- Aim of the task: Line count for "رژیمی": give how many lines in the data below contain it, with no other words.
===== Records supplied
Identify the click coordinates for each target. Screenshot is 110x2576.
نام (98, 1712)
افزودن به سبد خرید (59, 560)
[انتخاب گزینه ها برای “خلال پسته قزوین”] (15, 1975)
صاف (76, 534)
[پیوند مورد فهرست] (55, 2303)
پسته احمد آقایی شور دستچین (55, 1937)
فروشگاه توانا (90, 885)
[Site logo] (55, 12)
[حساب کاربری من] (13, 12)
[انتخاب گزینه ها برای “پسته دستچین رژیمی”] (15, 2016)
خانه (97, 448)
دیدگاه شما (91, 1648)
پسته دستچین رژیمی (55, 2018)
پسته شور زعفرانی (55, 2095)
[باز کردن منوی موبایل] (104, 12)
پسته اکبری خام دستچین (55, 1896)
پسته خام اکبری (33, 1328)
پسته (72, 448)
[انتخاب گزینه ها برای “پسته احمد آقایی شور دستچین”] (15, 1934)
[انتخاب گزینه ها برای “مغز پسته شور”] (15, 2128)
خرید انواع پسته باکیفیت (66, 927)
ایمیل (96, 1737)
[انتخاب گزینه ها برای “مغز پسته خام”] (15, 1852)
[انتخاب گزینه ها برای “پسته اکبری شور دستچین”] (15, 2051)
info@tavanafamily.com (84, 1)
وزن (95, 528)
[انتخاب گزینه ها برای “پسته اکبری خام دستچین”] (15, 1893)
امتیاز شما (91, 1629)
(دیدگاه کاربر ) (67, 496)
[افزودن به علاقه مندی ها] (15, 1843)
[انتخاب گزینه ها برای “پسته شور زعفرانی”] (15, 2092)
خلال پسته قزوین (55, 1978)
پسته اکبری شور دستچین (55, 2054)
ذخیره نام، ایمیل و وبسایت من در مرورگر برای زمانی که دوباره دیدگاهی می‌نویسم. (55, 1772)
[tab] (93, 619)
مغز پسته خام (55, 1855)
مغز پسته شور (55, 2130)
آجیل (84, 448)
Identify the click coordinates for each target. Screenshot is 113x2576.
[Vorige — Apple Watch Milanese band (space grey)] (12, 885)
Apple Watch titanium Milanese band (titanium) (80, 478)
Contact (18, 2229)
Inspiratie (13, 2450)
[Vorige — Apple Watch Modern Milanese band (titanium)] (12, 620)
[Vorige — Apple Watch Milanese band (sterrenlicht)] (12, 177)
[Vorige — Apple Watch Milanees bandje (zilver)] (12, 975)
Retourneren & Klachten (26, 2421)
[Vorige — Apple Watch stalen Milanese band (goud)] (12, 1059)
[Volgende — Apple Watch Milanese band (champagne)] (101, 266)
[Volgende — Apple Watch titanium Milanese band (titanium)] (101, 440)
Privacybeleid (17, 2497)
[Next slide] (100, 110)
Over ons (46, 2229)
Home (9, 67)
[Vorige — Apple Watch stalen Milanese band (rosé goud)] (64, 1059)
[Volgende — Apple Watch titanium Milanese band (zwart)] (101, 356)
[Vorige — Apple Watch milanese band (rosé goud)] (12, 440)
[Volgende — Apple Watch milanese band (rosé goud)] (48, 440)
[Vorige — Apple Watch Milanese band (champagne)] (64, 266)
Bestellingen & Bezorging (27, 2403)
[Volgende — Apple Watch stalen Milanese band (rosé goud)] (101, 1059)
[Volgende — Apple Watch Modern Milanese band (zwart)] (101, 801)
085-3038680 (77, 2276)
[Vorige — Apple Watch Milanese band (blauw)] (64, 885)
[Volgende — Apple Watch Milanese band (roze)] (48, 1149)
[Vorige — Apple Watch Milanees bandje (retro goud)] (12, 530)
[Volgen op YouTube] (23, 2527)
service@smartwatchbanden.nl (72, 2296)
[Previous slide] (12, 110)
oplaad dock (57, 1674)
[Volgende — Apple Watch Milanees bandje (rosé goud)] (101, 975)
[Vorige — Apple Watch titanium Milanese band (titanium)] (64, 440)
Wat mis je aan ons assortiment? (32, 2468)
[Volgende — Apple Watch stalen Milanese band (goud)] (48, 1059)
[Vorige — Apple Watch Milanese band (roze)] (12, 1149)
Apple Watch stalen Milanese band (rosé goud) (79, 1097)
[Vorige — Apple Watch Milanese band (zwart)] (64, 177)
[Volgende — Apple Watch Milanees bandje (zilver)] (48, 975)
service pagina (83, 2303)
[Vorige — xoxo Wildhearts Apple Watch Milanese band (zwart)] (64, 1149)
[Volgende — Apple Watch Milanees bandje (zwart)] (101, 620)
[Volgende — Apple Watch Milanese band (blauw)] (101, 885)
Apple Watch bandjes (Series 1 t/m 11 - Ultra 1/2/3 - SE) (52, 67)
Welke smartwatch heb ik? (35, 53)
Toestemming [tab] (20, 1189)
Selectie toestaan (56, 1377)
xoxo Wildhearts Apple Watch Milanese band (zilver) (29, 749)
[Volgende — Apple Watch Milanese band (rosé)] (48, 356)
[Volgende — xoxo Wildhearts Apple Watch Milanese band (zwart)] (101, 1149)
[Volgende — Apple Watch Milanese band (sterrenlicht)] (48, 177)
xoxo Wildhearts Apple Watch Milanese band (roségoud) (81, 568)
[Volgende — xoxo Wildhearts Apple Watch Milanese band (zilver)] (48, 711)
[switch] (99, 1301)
==========
- Expected answer: 2